What this task involves -
Each line below from the one containing "Click the small info icon in help text" through the one containing "This screenshot has width=456, height=285." should be output exactly as it stands, and no other line should appear.

*** Extracted records ***

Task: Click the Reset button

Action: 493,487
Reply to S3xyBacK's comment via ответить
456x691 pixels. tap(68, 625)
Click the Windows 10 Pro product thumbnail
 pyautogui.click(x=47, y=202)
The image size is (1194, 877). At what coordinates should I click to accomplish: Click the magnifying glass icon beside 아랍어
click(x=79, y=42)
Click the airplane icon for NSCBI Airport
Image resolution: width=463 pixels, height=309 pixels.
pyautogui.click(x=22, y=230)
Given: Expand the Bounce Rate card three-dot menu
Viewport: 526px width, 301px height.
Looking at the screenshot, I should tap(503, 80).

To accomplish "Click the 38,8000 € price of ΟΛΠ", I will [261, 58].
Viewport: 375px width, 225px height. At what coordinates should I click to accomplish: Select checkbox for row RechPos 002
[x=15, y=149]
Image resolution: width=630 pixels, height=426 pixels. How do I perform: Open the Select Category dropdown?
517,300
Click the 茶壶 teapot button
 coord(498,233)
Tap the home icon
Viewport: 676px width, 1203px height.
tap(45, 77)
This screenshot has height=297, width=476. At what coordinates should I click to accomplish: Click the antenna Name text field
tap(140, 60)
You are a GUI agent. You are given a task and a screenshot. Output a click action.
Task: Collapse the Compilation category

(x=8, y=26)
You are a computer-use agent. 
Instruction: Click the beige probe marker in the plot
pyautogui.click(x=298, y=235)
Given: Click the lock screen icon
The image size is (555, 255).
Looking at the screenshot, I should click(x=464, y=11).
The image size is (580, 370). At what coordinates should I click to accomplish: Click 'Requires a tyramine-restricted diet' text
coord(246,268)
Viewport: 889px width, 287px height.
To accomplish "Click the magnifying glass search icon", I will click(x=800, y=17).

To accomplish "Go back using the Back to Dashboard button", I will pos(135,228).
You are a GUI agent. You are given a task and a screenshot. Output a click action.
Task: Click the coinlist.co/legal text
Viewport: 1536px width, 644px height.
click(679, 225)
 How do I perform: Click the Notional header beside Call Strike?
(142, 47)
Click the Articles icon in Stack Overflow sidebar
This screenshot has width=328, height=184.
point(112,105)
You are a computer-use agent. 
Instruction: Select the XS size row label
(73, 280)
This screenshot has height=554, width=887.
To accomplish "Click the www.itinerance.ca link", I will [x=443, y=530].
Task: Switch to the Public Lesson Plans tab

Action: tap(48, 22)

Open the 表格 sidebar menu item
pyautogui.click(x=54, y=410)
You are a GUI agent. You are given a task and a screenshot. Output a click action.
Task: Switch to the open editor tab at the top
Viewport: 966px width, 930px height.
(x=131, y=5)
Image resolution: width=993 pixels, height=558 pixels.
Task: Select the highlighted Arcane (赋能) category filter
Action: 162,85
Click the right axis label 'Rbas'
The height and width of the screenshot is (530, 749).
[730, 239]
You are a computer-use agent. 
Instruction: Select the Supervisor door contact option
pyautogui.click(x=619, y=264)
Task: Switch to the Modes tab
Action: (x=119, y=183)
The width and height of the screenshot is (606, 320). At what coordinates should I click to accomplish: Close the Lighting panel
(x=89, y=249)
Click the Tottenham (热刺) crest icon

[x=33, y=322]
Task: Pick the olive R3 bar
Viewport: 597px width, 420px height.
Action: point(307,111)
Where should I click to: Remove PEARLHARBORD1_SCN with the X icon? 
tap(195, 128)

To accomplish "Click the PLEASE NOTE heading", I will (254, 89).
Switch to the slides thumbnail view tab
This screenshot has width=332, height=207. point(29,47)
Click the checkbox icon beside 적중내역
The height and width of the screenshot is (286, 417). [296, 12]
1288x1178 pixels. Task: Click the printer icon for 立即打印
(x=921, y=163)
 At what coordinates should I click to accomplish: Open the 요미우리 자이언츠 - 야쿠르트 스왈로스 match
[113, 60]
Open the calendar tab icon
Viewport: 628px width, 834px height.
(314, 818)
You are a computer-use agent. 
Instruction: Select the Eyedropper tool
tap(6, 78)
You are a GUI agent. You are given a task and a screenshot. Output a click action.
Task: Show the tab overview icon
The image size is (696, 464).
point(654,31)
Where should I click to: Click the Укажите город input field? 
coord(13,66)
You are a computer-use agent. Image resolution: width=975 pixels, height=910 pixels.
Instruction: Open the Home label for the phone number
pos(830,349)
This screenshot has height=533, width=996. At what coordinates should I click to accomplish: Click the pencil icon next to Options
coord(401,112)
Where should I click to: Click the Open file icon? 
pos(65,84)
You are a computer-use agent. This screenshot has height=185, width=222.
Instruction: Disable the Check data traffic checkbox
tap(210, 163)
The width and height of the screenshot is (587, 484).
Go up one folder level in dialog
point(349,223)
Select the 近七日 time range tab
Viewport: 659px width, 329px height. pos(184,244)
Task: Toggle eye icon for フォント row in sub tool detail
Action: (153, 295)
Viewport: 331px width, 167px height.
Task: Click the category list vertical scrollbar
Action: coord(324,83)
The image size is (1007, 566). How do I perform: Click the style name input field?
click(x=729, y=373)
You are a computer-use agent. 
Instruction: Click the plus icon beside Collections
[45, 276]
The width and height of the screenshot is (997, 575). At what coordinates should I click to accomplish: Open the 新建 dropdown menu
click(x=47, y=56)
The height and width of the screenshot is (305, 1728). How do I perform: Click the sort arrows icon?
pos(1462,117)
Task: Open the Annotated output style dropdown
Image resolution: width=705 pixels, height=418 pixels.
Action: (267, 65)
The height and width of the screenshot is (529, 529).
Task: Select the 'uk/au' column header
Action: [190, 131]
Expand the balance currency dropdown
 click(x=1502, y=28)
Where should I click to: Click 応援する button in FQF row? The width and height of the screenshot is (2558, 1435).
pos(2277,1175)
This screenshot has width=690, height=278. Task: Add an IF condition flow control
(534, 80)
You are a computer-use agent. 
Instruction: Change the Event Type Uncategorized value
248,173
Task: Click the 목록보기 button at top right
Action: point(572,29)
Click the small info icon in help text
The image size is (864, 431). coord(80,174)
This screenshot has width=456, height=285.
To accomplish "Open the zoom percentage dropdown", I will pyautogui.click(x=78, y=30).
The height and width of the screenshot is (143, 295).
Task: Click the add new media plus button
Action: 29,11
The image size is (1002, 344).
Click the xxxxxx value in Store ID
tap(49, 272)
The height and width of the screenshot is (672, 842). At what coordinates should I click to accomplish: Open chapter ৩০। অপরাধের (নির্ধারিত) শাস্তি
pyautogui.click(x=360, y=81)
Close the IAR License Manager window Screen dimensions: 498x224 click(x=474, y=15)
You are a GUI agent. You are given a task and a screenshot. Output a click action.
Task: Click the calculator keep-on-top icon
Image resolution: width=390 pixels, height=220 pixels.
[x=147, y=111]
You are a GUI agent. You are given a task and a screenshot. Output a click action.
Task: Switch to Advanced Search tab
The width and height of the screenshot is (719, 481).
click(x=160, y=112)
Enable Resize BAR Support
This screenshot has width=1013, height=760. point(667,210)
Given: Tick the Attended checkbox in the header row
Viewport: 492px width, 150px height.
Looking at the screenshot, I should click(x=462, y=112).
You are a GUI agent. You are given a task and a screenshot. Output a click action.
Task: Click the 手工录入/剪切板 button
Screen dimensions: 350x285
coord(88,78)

*** End of Extracted records ***

Task output -
Click the small info icon in help text
The image size is (864, 431). coord(80,174)
This screenshot has width=456, height=285.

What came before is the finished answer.